Learning Probability for Machine Learning

Understanding probability is fundamental to machine learning. In this post, we’ll explore one of the most important theorems in statistics: the Central Limit Theorem (CLT).

What is the Central Limit Theorem?

The Central Limit Theorem states that when you have a large number of independent random variables, their sum (or average) tends to follow a normal distribution, regardless of the original distribution of those variables.

This is powerful! It means that even if we start with something as simple as coin flips (which follow a Bernoulli/Binomial distribution), when we take enough samples and look at their averages, we’ll see a beautiful bell curve emerge.

Interactive Demonstration

Let’s prove this through simulation! Below is an interactive visualization where you can:

Flip a coin multiple times
See how the distribution of averages converges to a normal distribution
Adjust parameters to see how sample size affects convergence

The Mathematics Behind It

Binomial Distribution

When we flip a fair coin \(n\) times, the number of heads \(X\) follows a binomial distribution:

\[P(X = k) = \binom{n}{k} p^k (1-p)^{n-k}\]

where:

\(n\) is the number of trials (coin flips)
\(k\) is the number of successes (heads)
\(p\) is the probability of success (0.5 for a fair coin)

Central Limit Theorem Application

For a binomial random variable with \(n\) trials and probability \(p\):

Mean: \(\mu = np\)
Standard deviation: \(\sigma = \sqrt{np(1-p)}\)

As \(n \to \infty\), the standardized variable converges to a standard normal distribution:

\[Z = \frac{X - np}{\sqrt{np(1-p)}} \xrightarrow{d} N(0, 1)\]

Why This Matters for Machine Learning

The Central Limit Theorem is crucial in ML because:

Statistical Inference: It allows us to make probabilistic statements about model parameters
Bootstrap Methods: Understanding sampling distributions helps us estimate confidence intervals
Optimization: Many gradient-based methods rely on the assumption that averages of gradients behave normally
A/B Testing: We use CLT to determine if differences between models are statistically significant

Experiment with the Demo

Try these experiments with the visualization above:

Start with 10 coin flips and 100 experiments - you’ll see some variation
Increase to 50 flips - notice the distribution becomes more bell-shaped
Try 100 flips with 1000 experiments - beautiful normal distribution!

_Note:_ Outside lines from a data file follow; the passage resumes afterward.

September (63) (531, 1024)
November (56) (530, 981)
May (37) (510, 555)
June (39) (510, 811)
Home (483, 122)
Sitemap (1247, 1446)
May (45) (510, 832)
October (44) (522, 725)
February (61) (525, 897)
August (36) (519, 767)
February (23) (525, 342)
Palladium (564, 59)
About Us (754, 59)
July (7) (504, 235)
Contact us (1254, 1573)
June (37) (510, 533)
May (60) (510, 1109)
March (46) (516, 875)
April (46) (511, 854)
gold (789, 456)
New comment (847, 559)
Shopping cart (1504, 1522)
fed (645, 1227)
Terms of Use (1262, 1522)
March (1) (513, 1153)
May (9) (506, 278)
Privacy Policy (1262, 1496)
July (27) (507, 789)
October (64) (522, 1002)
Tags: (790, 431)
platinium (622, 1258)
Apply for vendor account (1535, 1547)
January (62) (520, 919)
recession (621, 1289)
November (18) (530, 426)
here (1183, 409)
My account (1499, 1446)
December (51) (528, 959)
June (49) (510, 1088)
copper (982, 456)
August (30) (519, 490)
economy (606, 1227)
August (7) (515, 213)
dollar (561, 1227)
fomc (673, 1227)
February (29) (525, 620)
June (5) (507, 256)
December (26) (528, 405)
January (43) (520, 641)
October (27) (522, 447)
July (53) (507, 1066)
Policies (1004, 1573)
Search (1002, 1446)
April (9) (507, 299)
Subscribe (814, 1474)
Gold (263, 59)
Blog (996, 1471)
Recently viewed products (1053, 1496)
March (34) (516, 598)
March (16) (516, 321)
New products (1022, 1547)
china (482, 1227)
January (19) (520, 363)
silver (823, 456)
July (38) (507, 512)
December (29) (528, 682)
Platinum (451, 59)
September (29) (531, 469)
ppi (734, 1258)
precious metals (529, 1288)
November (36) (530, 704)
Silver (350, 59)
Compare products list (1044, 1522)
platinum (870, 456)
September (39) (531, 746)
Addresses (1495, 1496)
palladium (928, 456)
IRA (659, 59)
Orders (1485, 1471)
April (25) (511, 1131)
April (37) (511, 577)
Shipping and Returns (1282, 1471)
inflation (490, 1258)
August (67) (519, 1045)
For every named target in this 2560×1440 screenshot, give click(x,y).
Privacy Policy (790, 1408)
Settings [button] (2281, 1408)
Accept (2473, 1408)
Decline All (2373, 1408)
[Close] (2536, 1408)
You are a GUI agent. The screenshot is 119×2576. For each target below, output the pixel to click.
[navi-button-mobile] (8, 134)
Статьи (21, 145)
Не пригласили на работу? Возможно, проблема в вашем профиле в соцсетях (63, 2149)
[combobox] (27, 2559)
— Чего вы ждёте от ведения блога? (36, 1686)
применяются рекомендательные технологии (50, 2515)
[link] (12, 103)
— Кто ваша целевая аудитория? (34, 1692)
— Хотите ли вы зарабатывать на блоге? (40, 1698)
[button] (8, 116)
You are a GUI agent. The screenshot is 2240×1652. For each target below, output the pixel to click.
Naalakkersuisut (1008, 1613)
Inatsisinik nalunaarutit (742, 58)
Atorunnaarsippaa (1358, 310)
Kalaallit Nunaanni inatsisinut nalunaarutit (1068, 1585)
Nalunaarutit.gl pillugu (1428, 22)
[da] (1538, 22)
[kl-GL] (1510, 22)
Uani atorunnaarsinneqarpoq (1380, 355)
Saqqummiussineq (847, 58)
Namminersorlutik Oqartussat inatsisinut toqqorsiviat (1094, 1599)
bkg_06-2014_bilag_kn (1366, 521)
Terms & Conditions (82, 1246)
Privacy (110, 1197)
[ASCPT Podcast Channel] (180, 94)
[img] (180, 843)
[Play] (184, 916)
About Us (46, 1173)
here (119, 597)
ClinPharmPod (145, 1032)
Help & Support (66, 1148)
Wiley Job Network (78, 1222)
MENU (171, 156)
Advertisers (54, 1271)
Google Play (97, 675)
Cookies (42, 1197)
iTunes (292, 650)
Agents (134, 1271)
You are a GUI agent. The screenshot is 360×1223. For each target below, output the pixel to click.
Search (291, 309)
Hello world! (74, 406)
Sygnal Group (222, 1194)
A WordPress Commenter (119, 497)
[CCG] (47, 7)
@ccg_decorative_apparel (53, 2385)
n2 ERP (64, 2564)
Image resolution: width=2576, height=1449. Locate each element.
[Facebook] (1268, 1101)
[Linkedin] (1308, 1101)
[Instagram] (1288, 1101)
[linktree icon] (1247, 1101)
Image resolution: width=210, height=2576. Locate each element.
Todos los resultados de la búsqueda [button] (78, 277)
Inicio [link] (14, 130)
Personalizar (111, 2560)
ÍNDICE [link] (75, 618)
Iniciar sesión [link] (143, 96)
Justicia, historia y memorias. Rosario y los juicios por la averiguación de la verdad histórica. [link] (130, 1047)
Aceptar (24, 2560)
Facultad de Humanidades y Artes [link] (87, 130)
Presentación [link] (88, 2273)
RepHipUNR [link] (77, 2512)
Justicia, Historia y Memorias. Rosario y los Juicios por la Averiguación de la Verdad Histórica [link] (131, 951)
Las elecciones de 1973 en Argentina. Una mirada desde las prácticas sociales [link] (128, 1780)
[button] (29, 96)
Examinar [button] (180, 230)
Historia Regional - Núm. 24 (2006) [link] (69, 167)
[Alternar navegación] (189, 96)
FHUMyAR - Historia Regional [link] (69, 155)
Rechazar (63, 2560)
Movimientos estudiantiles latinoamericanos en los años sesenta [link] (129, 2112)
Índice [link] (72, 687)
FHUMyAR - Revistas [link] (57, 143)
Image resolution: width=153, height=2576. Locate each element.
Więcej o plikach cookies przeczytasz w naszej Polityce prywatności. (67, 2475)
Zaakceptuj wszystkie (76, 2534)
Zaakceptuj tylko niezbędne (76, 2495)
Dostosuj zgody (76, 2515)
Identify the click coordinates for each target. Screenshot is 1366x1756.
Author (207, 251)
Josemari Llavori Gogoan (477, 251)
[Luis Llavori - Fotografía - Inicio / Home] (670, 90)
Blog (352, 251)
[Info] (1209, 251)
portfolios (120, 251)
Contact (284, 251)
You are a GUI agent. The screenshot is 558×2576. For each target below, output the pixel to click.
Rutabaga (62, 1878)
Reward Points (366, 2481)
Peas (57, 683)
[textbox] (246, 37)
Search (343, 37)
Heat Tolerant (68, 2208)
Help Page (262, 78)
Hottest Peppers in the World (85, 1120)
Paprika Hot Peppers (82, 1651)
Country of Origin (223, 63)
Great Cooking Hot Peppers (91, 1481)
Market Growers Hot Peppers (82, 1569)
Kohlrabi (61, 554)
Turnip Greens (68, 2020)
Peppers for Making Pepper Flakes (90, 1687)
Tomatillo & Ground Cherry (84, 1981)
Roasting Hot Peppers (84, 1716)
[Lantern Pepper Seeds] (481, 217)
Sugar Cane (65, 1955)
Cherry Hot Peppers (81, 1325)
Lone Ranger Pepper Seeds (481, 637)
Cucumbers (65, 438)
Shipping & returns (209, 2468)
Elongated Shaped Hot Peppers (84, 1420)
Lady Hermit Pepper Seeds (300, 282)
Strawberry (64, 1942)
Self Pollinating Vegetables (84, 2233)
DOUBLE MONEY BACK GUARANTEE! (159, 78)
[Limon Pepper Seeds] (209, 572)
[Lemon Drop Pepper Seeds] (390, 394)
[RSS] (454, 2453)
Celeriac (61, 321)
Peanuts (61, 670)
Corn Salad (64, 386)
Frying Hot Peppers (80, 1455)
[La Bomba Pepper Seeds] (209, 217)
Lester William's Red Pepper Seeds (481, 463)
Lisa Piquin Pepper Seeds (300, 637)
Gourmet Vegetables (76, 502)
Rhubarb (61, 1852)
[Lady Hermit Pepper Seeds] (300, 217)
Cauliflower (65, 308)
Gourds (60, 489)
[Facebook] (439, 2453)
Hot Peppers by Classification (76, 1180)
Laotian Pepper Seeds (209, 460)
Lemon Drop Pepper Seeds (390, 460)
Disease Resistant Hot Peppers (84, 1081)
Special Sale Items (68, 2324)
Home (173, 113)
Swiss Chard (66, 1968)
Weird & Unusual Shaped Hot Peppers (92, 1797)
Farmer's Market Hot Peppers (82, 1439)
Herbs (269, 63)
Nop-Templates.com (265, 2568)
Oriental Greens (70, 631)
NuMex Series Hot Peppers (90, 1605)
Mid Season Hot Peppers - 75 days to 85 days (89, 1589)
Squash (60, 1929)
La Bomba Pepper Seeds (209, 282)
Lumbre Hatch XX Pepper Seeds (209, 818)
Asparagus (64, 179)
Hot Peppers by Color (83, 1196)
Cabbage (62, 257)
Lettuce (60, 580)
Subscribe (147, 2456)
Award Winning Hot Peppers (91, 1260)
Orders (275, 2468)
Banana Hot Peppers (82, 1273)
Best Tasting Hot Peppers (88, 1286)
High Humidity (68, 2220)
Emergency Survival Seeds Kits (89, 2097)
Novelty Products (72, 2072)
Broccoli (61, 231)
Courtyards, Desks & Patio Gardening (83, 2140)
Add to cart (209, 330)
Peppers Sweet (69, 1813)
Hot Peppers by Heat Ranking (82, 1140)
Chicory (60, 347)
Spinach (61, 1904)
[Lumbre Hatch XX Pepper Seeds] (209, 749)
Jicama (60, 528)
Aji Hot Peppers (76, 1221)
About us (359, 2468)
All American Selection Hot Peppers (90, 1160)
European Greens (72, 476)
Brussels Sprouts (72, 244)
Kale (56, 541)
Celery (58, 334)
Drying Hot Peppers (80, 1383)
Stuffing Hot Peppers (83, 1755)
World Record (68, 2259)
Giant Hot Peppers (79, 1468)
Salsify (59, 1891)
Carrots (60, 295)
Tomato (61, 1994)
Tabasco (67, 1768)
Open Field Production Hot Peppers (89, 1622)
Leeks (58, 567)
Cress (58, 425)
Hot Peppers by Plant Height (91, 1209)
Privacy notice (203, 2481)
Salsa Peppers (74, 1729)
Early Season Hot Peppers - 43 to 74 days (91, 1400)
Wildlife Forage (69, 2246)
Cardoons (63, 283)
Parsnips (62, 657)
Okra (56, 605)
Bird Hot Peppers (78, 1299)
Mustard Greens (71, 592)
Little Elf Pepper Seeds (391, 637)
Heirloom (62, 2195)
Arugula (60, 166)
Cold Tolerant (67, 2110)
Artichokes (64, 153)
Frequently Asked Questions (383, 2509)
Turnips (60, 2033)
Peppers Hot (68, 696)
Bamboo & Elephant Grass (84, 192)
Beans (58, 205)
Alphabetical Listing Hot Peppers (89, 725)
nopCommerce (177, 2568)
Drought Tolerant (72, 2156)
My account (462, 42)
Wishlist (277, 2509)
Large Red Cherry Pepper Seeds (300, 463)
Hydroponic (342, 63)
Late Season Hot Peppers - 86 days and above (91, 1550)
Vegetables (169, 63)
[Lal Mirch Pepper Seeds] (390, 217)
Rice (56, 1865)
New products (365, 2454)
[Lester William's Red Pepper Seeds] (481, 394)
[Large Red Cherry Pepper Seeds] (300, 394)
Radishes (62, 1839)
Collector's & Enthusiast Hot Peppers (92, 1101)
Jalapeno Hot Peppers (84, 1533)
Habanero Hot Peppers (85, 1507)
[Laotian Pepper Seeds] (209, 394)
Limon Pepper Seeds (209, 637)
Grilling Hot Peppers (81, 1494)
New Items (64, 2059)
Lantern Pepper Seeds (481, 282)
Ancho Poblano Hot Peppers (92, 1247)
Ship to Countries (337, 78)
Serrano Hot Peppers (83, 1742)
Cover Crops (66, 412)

The more coin flips per experiment and the more experiments you run, the more clearly you’ll see the normal distribution emerge.

Key Takeaways

The Central Limit Theorem is one of the most important results in probability theory
It explains why the normal distribution appears so frequently in nature and data science
You don’t need to start with normally distributed data to get normally distributed averages
Sample size matters: larger samples converge faster to the normal distribution

Try adjusting the parameters in the visualization to build your intuition about how the CLT works!